Когда же она била меня за очередную проказу, я не убегал, как некоторые старшие и более проказливые мальчишки, а после озлобленной перебранки и горьких слез утыкался лицом в матушкин передник. И так это хорошо было, что она быстро успокаивалась и говорила:

— Ну, ладно, деточка моя, скажи только, не будешь больше проказничать? И не проказничай, тогда мама всегда тебя будет любить.

Матушка моя, как я сказал, была еще для меня источником власти и силы, воплощением ума и справедливости. Она раздавала хлеб, а если я очень просил, мазала его жиром. Она замешивала хлеб и пекла, она стирала и готовила, она носила воду, по два кувшина зараз, ходила в лавку или на базар за покупками, она всегда знала, где хранятся эти загадочные деньги, если они водились, и она же, встав на стульчик, доставала спрятанный под навесом ключ. Правда, захаживали к нам и другие женщины — и смешливые молодухи в светлых платьях, и пожилые тоже, в неизменных синих передниках и черных платках, но тогда я еще особого различия в них не замечал. Одна была широкая, как печь, а другая тощая, сгорбленная, нос крючком, и рот провалившийся и в морщинах. И вот моя всемогущая матушка была для этих пожилых женщин невестушка, молодка, и обращались они к ней: «Послушай, дочка», «Эржи», «душенька», «голубушка». Из старух нравилась мне только бабушка, остальных я не любил. Молодых привечал больше, потому что и они меня любили. Только не мог выносить их вечные тисканья и лизанья, потому что чувствовал себя уже большим — пусть себе целуют маленькую Бёжике, которая, сидя в колыбели, или плачет, или сосет палец.

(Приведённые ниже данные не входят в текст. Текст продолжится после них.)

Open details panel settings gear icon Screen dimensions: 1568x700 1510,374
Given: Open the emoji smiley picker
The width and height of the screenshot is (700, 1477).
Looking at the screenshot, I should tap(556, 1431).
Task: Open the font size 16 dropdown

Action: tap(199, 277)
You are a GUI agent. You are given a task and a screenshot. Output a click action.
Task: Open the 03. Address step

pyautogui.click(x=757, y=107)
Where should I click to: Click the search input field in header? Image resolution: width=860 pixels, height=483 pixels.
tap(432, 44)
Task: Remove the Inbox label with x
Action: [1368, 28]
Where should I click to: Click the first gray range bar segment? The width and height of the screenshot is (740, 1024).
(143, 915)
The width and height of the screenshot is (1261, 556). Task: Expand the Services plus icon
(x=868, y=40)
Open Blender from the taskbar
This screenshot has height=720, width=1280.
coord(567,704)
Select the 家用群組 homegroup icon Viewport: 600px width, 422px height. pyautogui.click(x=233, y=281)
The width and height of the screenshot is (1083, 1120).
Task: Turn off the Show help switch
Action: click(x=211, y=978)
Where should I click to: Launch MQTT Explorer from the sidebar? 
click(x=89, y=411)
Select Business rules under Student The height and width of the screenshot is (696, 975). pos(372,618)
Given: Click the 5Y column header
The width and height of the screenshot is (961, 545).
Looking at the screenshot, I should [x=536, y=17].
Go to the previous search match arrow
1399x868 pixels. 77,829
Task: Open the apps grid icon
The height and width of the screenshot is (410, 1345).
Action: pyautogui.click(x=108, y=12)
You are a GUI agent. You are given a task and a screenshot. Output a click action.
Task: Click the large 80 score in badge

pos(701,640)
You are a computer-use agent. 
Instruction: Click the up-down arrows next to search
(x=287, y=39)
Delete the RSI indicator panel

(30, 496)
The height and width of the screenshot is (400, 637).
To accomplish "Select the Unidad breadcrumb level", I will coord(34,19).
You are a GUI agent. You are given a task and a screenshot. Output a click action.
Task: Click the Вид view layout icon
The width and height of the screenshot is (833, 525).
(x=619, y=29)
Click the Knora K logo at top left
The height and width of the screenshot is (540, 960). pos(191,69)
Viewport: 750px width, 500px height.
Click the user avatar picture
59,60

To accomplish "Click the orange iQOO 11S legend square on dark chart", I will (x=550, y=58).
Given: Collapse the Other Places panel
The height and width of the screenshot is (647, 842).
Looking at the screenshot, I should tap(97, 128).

Над матерью признавал я только власть отца. Потому что видел, что тот большой мешок с мукой или пшеницей, который матушка не могла с места сдвинуть, чтобы освободить проход кошке за мышью, проевшей мешок, и струилась теперь на землю дорогая золотая пшеница или мелко молотая белая мука, — тот мешок отец одним рывком отодвинул в сторону. Видел и то, как кривой пень акации, с которым матушка никак не могла справиться, хоть и набила себе топорищем кровавые мозоли, разлетелся под колуном отца на мелкие кусочки. Видел, что мой отец такой сильный, что запросто поднимает матушку в воздух, как матушка меня. Матушка тогда смеялась и кричала:

— Отпусти же, сумасшедший! — и отталкивала его от себя. — Нет у меня времени с тобою баловаться!

Однажды зимой матушка моя стояла перед печкой в сенях и топила — то ли холодно было, то ли варить что-то собралась. Огонь из печки зарницей освещал ее лицо, и любо было смотреть, как в черных глазах ее на пламенно-золотистом лице вспыхивали жаровые угольки. В такие минуты отец — если бывал дома — подходил к ней и ласково гладил ее или обнимал. Я начинал немножко ревновать, зарывался с другой стороны в ее юбку, и была эта юбка огненно теплой от печного пламени.